第3王子グラン=アルバースは、病弱で今日のレノーワの誕生会にも出席できなかった。


今は趣味の編み物を編んでいる。別に編み物が好きという訳でもないが、あまり外に出られない自分にはそれくらいしかやることがなかった。


出来上がった編み物を満足げに見て、グランは編み物を側にある机に置いた。


外に目を向けると王宮の庭園が見えてくる。大広間の明かりがここまで見えているのでそれだけで華やかな宴の様子が想像できた。


グランはため息をついた。自分の病気は重いものではないけど、頭痛や腹痛、微熱など持病はたくさんあった。自分が王族として期待されていないことは充分分かっているけれど自分だって『王族』の一員なのだからこういった重要な式典、特に兄弟の誕生会には出席したかった。


だけど、現実ではこうして療養中………。いい加減編み物も飽きてきた


外を眺めていると、扉がノックされる音を聞いた。貴族たちは今日の誕生会に出席している……外にいる衛兵だと思い、入ってもいいとつげた。


予想に反して入ってきたのは、第2王子レノーワだ。今日の誕生会の主役がどういうことなのか?それを聞いた。


「あぁ、娘を側室にしろって貴族どもがうるさくてな。部屋に帰ろうとも思ったがつまらなくてな」


確かに二人の兄は結婚適齢期を迎えている。


「なるほど、だけど僕の所に来てもなにもありませんよ。あるのは薬と編み物ぐらいですよ。」

「フン、そんなこと分かっている。だが、お前には薬なんかより森とか自然で囲まれたところでの療養が一番だと思うぞ。」


……確かにその通りだとは思った。だが、王宮の方がお金がかからないし、なるだけみんなに迷惑はかけたくなかった。

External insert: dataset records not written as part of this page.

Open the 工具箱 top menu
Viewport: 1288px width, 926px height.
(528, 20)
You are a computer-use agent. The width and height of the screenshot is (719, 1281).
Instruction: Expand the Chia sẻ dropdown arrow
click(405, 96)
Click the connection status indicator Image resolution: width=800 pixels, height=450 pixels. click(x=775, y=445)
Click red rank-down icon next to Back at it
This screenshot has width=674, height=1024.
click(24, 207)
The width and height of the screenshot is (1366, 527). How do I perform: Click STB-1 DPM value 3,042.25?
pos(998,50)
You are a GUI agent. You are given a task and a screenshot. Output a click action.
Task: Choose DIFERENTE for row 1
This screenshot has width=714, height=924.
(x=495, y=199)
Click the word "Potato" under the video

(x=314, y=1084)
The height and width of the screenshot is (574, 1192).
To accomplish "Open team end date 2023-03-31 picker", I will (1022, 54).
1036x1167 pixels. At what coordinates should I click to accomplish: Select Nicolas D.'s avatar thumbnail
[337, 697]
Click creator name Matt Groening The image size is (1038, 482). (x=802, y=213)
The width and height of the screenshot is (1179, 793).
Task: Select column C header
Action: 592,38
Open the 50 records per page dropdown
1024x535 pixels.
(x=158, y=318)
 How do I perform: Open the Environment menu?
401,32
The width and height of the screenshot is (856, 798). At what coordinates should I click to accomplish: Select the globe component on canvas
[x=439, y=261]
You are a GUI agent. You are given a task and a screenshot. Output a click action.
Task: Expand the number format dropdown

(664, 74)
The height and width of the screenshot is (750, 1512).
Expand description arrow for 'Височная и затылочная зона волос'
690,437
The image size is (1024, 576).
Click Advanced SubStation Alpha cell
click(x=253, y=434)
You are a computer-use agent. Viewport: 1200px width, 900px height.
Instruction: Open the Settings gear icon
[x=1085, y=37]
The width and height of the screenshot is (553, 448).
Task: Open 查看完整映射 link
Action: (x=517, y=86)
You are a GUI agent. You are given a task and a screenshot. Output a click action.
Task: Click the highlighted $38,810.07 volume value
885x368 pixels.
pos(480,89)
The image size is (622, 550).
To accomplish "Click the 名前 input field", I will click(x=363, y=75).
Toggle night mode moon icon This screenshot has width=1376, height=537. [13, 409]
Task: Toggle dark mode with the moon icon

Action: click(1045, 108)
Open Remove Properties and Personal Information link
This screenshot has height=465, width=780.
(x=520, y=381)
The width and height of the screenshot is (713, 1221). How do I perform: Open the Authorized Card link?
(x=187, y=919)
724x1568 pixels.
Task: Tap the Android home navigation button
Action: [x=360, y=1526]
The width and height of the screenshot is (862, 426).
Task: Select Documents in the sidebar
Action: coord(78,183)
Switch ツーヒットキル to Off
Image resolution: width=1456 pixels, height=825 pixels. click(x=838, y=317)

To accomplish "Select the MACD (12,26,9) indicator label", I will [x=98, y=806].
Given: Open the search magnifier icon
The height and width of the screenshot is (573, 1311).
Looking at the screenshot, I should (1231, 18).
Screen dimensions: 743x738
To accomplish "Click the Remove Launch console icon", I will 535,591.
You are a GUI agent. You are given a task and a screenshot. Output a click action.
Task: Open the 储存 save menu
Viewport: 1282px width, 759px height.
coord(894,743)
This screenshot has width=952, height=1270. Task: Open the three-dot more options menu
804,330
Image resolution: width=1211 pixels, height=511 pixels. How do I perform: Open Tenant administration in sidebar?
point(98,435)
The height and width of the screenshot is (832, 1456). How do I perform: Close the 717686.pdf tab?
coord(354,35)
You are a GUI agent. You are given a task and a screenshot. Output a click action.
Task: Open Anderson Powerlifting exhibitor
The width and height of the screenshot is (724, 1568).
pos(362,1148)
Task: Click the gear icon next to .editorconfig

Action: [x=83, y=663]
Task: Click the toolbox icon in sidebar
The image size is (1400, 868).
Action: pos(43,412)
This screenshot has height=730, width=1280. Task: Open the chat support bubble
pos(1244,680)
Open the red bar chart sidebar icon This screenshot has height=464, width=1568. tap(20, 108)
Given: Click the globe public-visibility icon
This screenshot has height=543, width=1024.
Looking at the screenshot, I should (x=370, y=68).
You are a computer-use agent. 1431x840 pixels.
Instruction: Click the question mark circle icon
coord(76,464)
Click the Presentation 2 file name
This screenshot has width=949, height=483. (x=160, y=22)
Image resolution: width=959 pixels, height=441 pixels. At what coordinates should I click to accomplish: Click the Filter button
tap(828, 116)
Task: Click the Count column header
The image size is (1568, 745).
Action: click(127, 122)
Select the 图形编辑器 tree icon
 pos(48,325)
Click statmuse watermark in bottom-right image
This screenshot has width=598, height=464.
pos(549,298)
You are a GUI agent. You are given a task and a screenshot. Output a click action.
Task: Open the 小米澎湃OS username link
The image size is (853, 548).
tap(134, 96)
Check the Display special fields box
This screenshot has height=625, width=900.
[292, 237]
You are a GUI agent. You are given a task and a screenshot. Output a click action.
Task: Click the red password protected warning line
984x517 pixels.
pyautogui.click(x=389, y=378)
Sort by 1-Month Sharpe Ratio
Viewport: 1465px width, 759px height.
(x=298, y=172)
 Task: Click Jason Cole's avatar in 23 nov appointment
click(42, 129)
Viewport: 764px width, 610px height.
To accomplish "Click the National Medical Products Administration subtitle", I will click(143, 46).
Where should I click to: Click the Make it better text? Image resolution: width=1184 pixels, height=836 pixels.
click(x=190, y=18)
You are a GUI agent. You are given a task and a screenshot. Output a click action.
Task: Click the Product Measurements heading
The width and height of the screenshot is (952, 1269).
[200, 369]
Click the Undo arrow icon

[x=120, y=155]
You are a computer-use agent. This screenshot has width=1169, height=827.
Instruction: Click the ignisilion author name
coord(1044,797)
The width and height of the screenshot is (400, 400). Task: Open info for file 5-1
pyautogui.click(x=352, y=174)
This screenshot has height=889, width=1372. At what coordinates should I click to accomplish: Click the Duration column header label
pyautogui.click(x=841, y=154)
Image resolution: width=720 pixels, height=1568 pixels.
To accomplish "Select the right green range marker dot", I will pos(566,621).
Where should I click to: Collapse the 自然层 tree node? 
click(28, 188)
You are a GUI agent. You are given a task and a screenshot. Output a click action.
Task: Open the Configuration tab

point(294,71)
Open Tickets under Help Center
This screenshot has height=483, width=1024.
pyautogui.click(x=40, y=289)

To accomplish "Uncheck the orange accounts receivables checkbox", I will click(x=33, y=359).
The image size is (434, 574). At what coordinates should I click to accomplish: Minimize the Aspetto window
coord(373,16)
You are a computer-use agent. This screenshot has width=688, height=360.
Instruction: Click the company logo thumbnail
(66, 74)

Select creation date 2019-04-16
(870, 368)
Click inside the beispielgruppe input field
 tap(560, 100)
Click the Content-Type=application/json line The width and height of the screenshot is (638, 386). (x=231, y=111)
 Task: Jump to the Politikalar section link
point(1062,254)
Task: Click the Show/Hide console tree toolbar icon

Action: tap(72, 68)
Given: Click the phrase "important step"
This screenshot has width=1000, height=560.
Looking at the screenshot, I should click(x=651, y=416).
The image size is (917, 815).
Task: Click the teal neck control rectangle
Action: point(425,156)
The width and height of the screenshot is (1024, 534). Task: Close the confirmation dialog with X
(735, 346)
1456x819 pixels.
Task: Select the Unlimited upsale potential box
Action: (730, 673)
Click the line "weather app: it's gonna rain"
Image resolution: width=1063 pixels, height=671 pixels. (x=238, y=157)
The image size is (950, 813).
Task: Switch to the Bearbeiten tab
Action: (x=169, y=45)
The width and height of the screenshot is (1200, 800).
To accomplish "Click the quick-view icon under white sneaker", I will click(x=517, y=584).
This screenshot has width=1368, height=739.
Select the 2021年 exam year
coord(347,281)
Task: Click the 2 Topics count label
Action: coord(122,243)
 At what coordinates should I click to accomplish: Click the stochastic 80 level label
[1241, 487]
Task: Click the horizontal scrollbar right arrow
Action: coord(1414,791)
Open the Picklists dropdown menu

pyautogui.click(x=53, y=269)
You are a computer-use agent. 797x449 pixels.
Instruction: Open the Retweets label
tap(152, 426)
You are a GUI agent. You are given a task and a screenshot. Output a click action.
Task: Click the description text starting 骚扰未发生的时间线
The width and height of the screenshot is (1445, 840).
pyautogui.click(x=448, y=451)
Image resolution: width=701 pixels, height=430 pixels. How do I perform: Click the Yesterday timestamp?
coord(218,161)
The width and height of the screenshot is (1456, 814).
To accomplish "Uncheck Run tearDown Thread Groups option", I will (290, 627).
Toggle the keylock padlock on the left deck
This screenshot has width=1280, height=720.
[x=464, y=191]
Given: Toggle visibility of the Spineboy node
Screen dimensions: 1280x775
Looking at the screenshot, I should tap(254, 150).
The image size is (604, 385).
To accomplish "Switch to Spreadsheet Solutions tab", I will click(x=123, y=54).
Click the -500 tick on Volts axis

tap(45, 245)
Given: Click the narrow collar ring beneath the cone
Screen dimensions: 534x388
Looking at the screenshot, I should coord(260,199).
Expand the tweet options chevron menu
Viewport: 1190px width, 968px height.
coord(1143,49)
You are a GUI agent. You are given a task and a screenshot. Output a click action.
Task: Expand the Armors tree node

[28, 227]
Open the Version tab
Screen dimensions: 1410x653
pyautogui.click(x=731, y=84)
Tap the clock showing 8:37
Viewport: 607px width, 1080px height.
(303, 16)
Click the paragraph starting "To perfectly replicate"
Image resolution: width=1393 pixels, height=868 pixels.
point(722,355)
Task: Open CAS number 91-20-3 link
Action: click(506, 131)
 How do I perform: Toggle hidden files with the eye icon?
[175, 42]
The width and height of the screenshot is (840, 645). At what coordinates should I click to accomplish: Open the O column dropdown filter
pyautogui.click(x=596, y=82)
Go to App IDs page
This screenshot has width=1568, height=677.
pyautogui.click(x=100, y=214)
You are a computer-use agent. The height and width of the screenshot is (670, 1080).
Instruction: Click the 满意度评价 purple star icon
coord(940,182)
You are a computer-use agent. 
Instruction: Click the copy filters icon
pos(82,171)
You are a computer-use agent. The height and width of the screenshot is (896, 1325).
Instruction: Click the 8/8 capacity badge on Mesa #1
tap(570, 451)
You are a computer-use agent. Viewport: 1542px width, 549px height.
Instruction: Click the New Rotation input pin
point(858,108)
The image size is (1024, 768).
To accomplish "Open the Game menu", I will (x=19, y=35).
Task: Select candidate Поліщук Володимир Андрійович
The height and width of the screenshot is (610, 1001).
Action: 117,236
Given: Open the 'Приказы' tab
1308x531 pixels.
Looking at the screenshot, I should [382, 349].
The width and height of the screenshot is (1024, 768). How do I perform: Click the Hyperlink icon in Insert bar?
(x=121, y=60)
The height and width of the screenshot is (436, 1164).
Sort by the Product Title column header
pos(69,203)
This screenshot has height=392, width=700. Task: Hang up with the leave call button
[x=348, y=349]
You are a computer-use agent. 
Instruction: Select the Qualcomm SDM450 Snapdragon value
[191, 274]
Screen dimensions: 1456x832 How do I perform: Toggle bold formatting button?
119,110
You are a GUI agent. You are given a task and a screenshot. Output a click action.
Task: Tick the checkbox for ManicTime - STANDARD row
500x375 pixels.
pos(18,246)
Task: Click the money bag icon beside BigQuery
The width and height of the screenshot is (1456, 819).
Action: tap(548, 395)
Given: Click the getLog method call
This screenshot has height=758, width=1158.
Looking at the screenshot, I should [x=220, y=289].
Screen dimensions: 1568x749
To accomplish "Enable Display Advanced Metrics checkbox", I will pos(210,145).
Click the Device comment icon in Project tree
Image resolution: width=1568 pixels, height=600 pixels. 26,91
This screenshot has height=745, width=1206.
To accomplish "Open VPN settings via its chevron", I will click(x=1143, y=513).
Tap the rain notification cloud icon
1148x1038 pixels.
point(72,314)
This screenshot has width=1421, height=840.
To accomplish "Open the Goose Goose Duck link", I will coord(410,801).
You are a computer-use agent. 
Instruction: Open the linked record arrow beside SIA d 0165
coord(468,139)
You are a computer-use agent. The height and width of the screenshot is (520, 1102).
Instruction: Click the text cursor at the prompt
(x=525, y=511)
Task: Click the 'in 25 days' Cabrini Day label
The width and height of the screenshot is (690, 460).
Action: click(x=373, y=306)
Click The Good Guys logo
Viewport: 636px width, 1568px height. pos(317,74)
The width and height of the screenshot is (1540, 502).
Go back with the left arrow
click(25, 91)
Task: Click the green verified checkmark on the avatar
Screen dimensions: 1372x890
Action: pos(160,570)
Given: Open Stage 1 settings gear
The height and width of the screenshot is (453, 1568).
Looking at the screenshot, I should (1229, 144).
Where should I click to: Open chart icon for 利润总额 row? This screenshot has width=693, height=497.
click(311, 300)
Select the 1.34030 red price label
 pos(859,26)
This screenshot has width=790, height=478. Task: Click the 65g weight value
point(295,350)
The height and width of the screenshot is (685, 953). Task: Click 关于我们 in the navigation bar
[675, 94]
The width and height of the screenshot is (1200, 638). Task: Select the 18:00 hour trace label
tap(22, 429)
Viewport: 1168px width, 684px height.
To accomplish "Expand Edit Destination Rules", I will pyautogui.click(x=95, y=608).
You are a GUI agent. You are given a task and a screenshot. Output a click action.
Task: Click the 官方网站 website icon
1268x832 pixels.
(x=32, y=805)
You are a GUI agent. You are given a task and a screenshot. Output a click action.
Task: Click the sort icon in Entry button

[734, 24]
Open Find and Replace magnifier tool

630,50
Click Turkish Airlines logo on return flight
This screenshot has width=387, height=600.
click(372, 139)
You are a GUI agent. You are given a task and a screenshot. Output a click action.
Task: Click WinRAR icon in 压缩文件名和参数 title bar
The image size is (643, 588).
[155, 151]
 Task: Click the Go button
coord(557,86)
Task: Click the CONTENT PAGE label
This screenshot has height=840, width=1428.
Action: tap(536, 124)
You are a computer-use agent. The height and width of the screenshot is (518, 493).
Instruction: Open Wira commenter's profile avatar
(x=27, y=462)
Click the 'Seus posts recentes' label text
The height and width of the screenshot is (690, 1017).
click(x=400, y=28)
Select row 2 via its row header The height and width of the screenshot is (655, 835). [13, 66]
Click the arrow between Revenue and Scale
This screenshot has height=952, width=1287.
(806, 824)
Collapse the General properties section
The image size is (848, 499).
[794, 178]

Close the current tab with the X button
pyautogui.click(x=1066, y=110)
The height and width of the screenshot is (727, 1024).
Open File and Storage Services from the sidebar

「そうだ❗お前にこのトランプやるよ。俺のお古だけどな、まぁお前はあのきちがいと仲がいいみたいだから今度、つきあってもらえよ。」


きちがいとは、上の兄で皇太子のエインのことだ。

かぼちゃの亡霊にとりつかれたとかワケわからない噂ばかりの人だ。まぁ僕が女だという噂もあるくらいだから、ただ女官が好き勝手言っているだけだろう。


「じゃあな」


そういって、兄は部屋を出た。


1人残された僕は相変わらずだなぁ、そう思った。



「はぁ、今日はもう寝よう」


グランはベットに入った。今日は、夜更かししたなあと思った。兄レノーワが部屋を訪れてくれたことが嬉しく、夜更かしもたまにはいいなと思って、眠りにつくグランだった。